Frank had initially forged a career as a lecturer in agriculture, but his ambition was to farm. He achieved that goal after the Second World War ended. During the war he served with the 7th Armoured Division – the Desert Rats – and when he returned home he and his wife, Rhona, took on the tenancy of a small farm in Chailey, East Sussex.
They stocked it with 40 draft Southdown ewes purchased from the Ringmer and Ovingdean flocks.
“Father was a Sussex man and had always wanted to farm on the South Downs. The Southdown was the breed of that area, so it was natural fit for the farm,’’ says Alexandra.
The Southdowns provided sires for Frank’s commercial ewes, producing fat lambs to sell and for fatstock showing. “His love was the Southdown,’’ she adds.
In 1958, the Granthams expanded their business when they became tenants of a larger farm, at Shoreham-by-Sea.
Farming beckoned too for Alexandra when she married and moved to Kent where her husband had a large-scale sheep enterprise stocked with Suffolks and Romneys.
But, with a lifelong connection to the Southdown breed, Alexandra has always maintained an interest in the breed and has been an active Society member, serving as a Council member and a former president.
“It is quite incredible to look at the position the Society and the breed is in now, with nearly 300 active flocks, considering back in 1967 there were just 43 registered flocks.
“That the breed is in the position it is, is testament to the dedication of many breeders who stuck with the breed during the lean years and helped develop it with the use of different genetics from overseas,” explains Alexandra.
A lot of breeders have the misconception that imported stock have only played an influence in recent years, she says. “In fact, French rams were being used in the early and mid-1960s, with New Zealand rams arriving in the UK in 1967.
“These genetics spread quickly through the breed at that time due to the small number of flocks and the need to expand the genepool. With such a small number of flocks their influence would be everywhere.’’
Reflecting on the family’s own flock, Alexandra says a mix of genetics have played their part over the years, but the focus has always been on breeding a ‘correct’ Southdown, one that retains the characteristics of the breed, but delivers a viable commercial proposition by producing lean and long progeny. “It’s what the market wants,” she adds.

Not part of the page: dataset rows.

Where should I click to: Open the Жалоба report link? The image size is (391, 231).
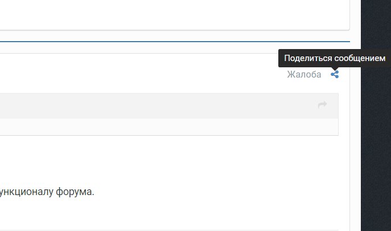click(x=304, y=74)

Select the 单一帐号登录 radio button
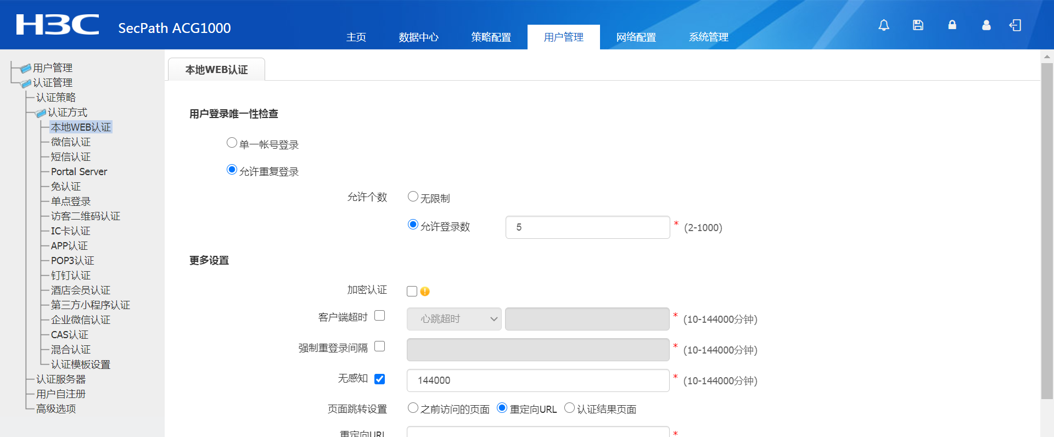coord(232,143)
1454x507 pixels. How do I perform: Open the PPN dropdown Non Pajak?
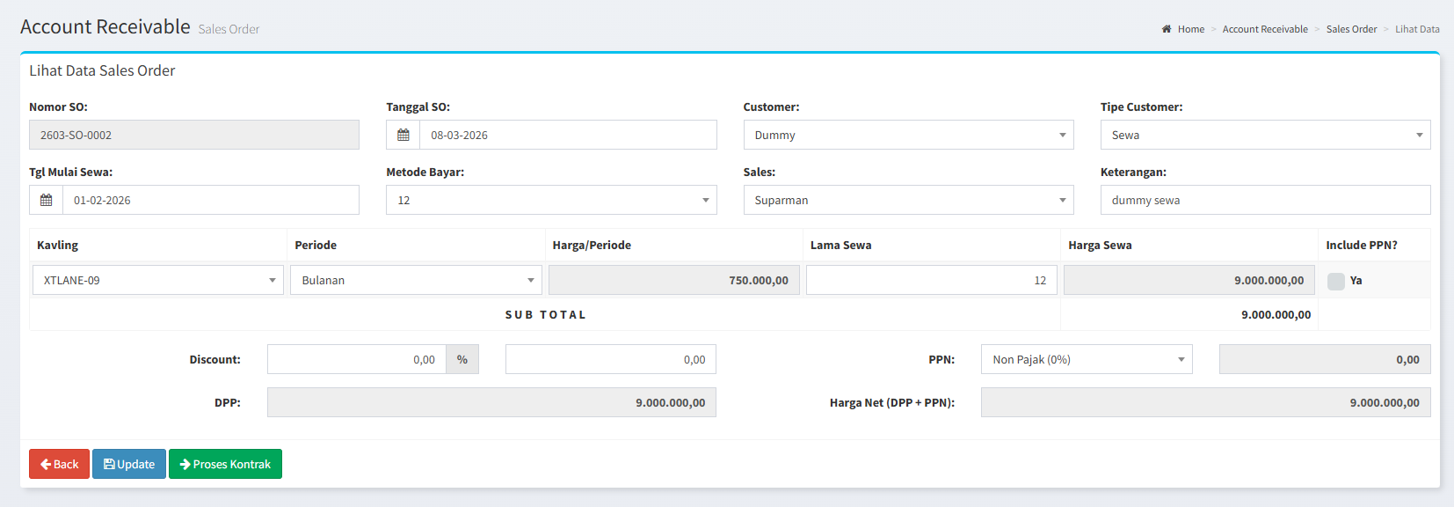[1086, 359]
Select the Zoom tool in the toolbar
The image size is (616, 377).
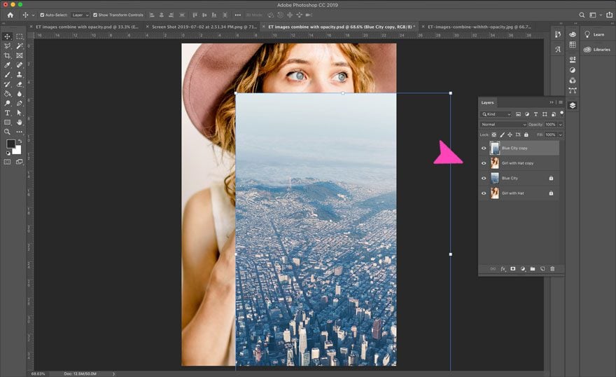point(8,131)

“We’ve been fortunate to develop the flock with a number of different bloodlines and continue to do so in an effort to progress the breed and grow the market for Southdown rams. Jonathan regularly visits French flocks and we’ve imported a number of rams from France over the last 15 years all of which have had an impact on the flock and continue to do so through their progeny.
“We don’t import for the sake of it and Jonathan is very particular about the rams we buy whether in the UK or overseas and the costs involved in importing stock mean we have to be sure we’re buying something which will add to the flock’s development.”

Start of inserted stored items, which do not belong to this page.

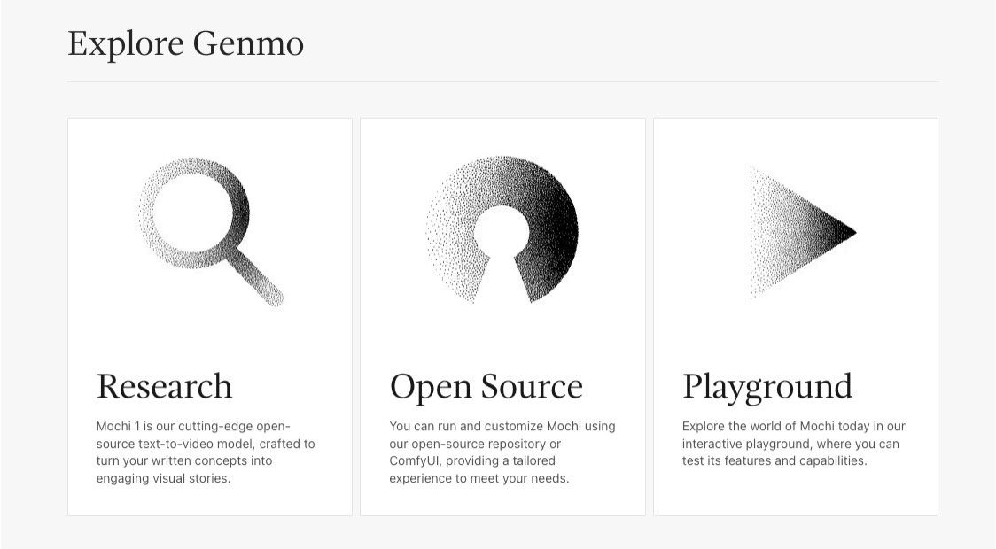Open the Research card title

point(164,387)
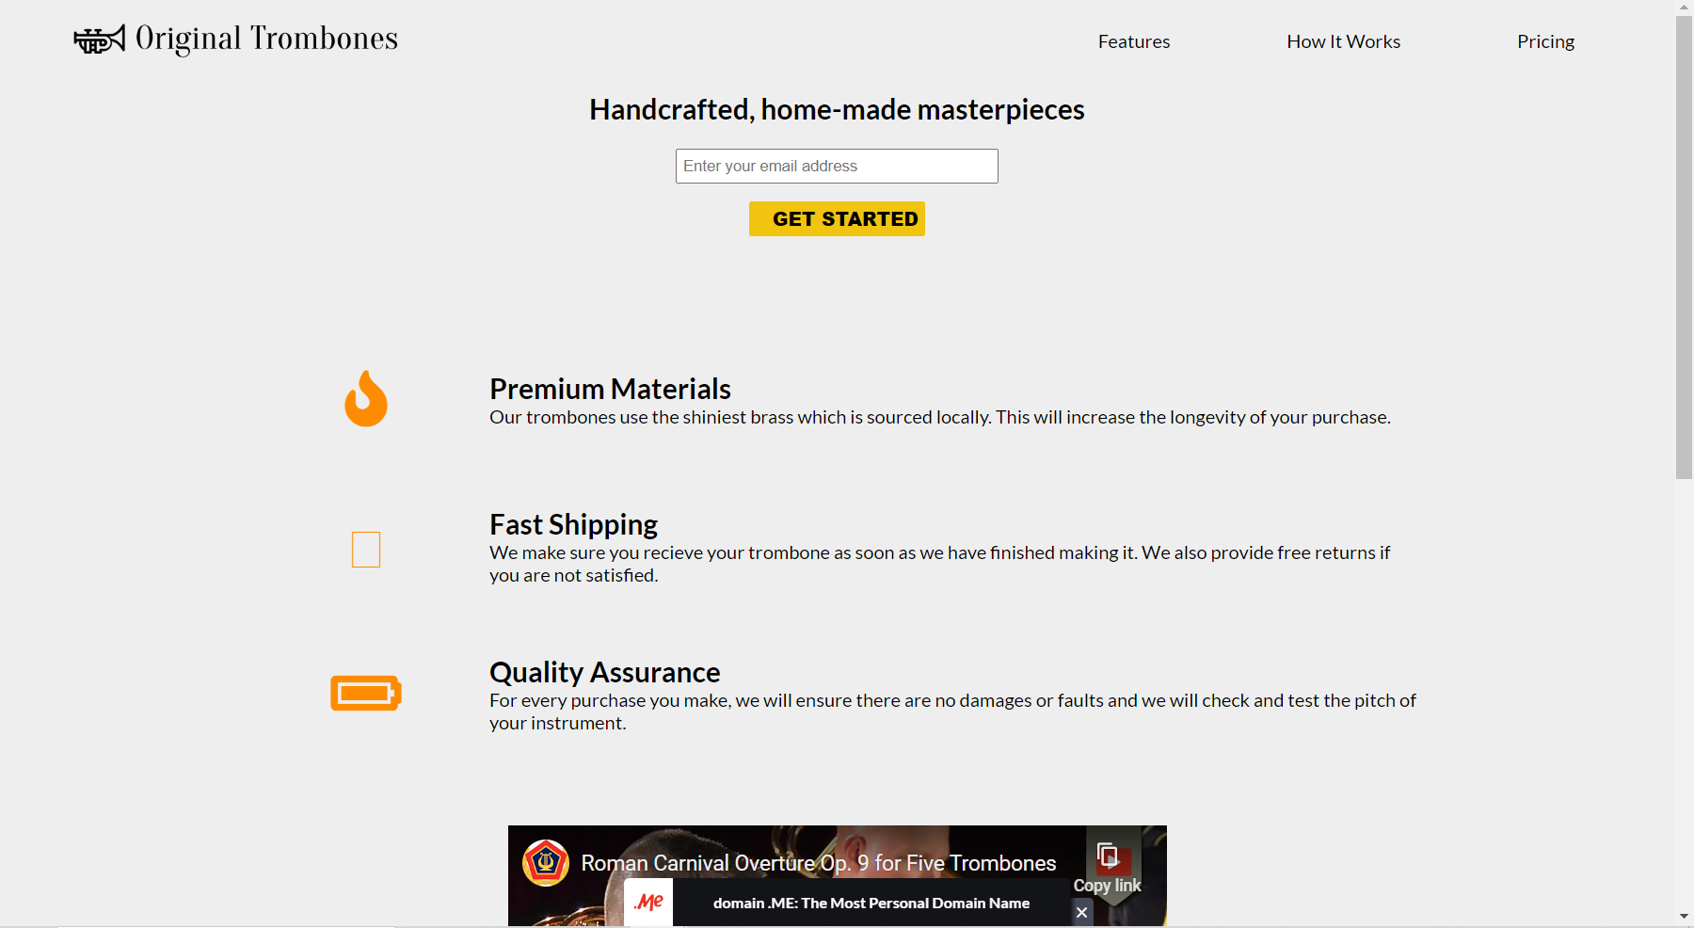Open the Features nav link

coord(1134,41)
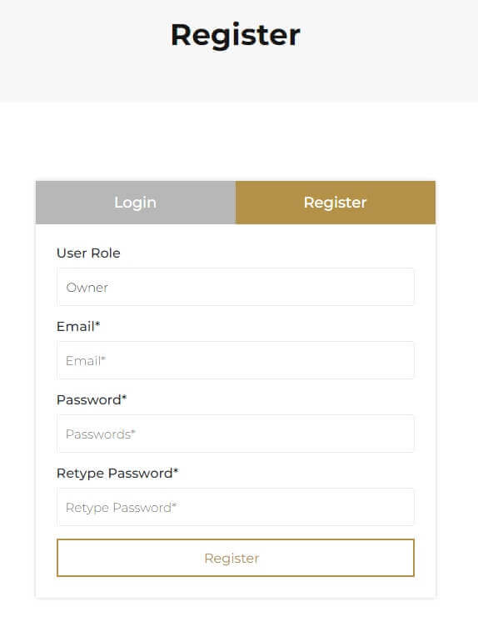Viewport: 478px width, 632px height.
Task: Expand the combo box showing Owner
Action: (x=236, y=287)
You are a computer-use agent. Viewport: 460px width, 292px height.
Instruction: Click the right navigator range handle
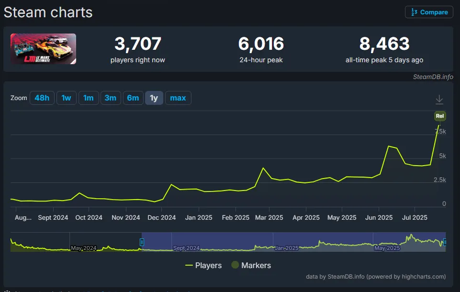point(445,242)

A good bloodline always breeds superior progeny and at times that means importing genetics, she points out. “Everyone has their own views on what the Southdown should look like, we mustn’t forget the well recognised breed characteristics, but evolution of the breed is important too.’’
Capitalise on traits
Equally, when you look back at many of the photographs from the late 1800s and early 1900s it is clear the Southdown was a cleaner headed sheep than many you see now and had plenty of size and scope, believes Alexandra.
Looking ahead, she believes breeders must capitalise on the Southdown’s reputation as the perfect sire for a ewe lamb and for producing a good lamb carcass.

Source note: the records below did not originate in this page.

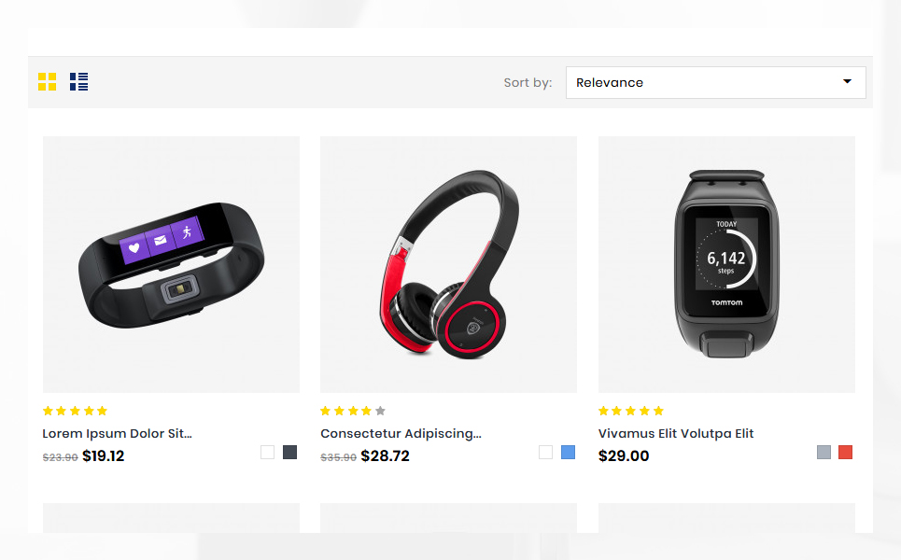Screen dimensions: 901x560
Task: Select white color for Lorem Ipsum product
Action: [x=267, y=452]
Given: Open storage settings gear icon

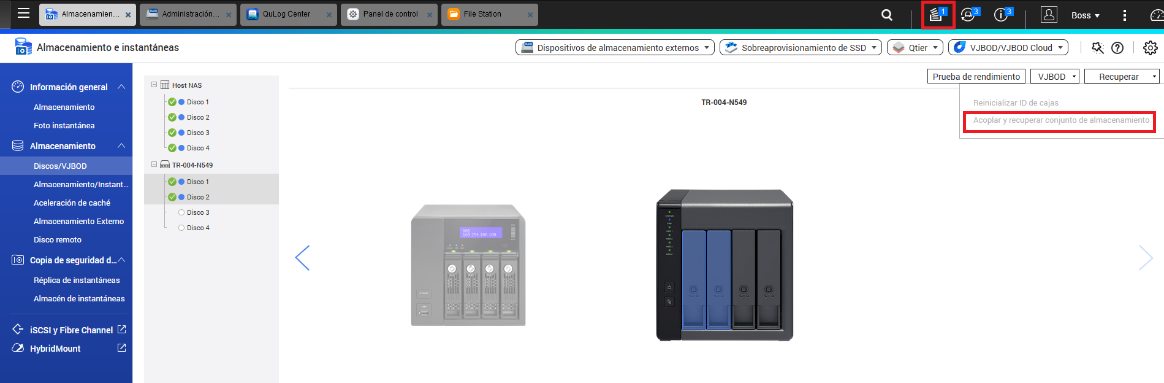Looking at the screenshot, I should point(1150,48).
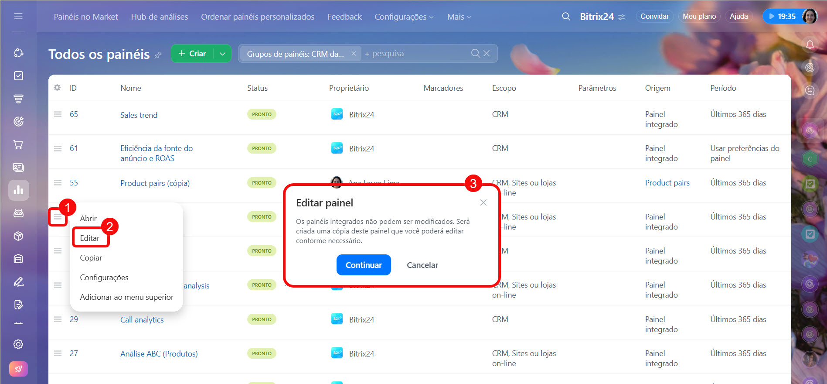Pin the Todos os painéis page
This screenshot has width=827, height=384.
pos(158,55)
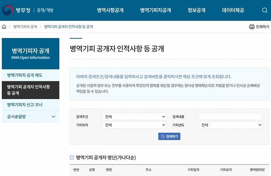Click the 검색내용 text input field

click(x=230, y=116)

The shoulders of the Southdown are not as developed as many other breeds, so ease of lambing is there, she says.
“Additionally, the lamb doesn’t take too much out of the ewe lamb before it is weaned so it gives her time to grow further.
“What is really great about the breed though is the mix of people you find among the Society’s membership. It is a friendly Society and one I have always enjoyed being involved with.
“Like any breed Society the Southdown Sheep Society is a broad church and the breed has something for everyone, no matter what their reasons for owning sheep.”